1. pama ◴[04 Sep 25 06:25 UTC] No.45124182[source]▶

Sauro, if you read this, please refrain from such low-content speculative statements:

“On a loose but telling note, this is still three decades short of the number of neural connections in the human brain, 1015, and yet they consume some one hundred million times more power (GWatts as compared to the very modest 20 Watts required by our brains).”

No human brain could have time to read all the materials of a modern LLM training run even if they lived and read eight hours a day since humans first appeared over 300,000 years ago. More to the point, inference of an LLM is way more energy efficient than human inference (see the energy costs of a B200 decoding a 671B parameter model and estimate the energy needed to write the equivalent of a human book worth of information as part of a larger batch). The main reason for the large energy costs of inference is that we are serving hundreds of millions of people with the same model. No humans have this type of scaling capability.

replies(4): >>45124272 #>>45124735 #>>45125473 #>>45127090 #

2. vrighter ◴[04 Sep 25 06:39 UTC] No.45124272[source]▶

>>45124182 (TP) #

And yet, the human brain is still (way way wayyyyyyyyy) more capable than the LLMs at the actual thinking. They're as wide as an ocean and as shallow as a puddle in a pothole. And we didn't need to read all of the internet to do it.

As for the "write a book" part, the LLM will write a book quickly sure, but a significant chunk of it will be bullshit. It will all be hallucinated, but the stopped clock will be right some of the time.

No humans have this scaling capability? What do you call the reproductive cycle then? Lots of smaller brains, each one possible specialized in a few fields, together containing all of human knowledge. And you might say that's not the same thing!, to which I reply with "let's not kid ourselves, Mixture-of-Experts describes exactly this".

replies(1): >>45124515 #

3. throwaway314155 ◴[04 Sep 25 07:19 UTC] No.45124515[source]▶

>>45124272 #

Agency may be better understood as Michael Levin's approach where e.g. a lifeform is something that can achieve the same goal using various methods (robust).

Having said that, you can now simply move the goal posts to say that while one human cannot read that much in that amount of time - the collective of all humans certainly can - or at least they can approximate it in a similar fashion to LLM's.

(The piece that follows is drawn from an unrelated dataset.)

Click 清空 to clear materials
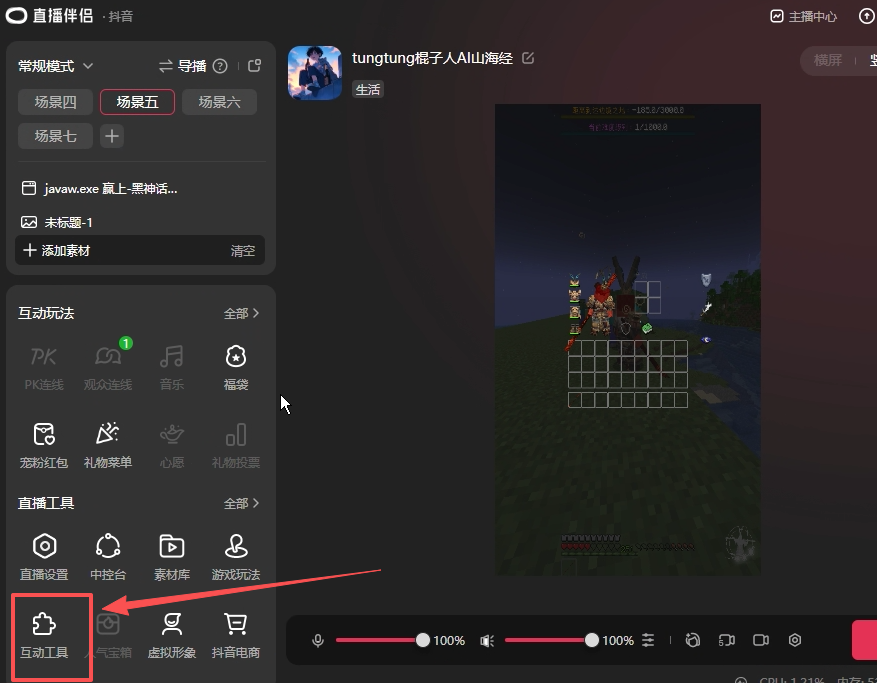The width and height of the screenshot is (877, 683). 243,251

Since each of us can reap the benefits of the collective then the benefits are distributed back to the individuals as needed.

replies(1): >>45126609 #

4. wolvesechoes ◴[04 Sep 25 07:50 UTC] No.45124735[source]▶

>>45124182 (TP) #

I didn't have to read all textbooks, web articles or blog posts about numerical methods, yet I am capable of implementing production-ready ODE solver, and LLMs are not (I use this example as this is what I experienced). Clearly human supremacy.

5. skeezyboy ◴[04 Sep 25 09:56 UTC] No.45125473[source]▶

>>45124182 (TP) #

> The main reason for the large energy costs of inference is that we are serving hundreds of millions of people with the same model.

its because thats how LLMs work, not because theyre so popular

6. pama ◴[04 Sep 25 12:43 UTC] No.45126609{3}[source]▶

>>45124515 #

Certainly all of humanity could approximate the reading of an LLM for now. The energy consumption of humanity is about 20TW at this point, so over 20,000 times higher than the next generation LLM training runs. Just like the LLM training does not only spend energy on their “brain” neither does humanity.

replies(1): >>45145646 #

7. mikewarot ◴[04 Sep 25 13:32 UTC] No.45127090[source]▶

>>45124182 (TP) #

> The main reason for the large energy costs of inference is that we are serving hundreds of millions of people with the same model. No humans have this type of scaling capability.

Using CPUs or GPUs or even tensor units involve waiting for data to be moved from RAM to/from compute. It's my understanding that most of the power used in LLM compute is taken at that stage, and I further believe that 95% savings are possible by merging memory and compute to build a universal computing fabric.

Alternatively, I'm deep in old man with goofy idea territory. Only time will tell.

replies(1): >>45148750 #

8. throwaway314155 ◴[06 Sep 25 01:14 UTC] No.45145646{4}[source]▶

>>45126609 #

Well said

9. pama ◴[06 Sep 25 12:36 UTC] No.45148750[source]▶

>>45127090 #

There is room for improvement in inference, hence the presence of various startups in this space and the increased innovation in software. Large nvidia clusters are still cost optimal for scaling inference (as they move most of the memory transfer of smaller setups out of the critical path), and their energy cost is trivial compared to the cost of the hardware, but these conditions may change.

Training is nearly fully compute bound and NVidia/CUDA provide decent abstractions for it. At least for now. We still need new ideas if training is to scale another 10 orders of magnitude in compute, but these ideas may not be practical for another decade.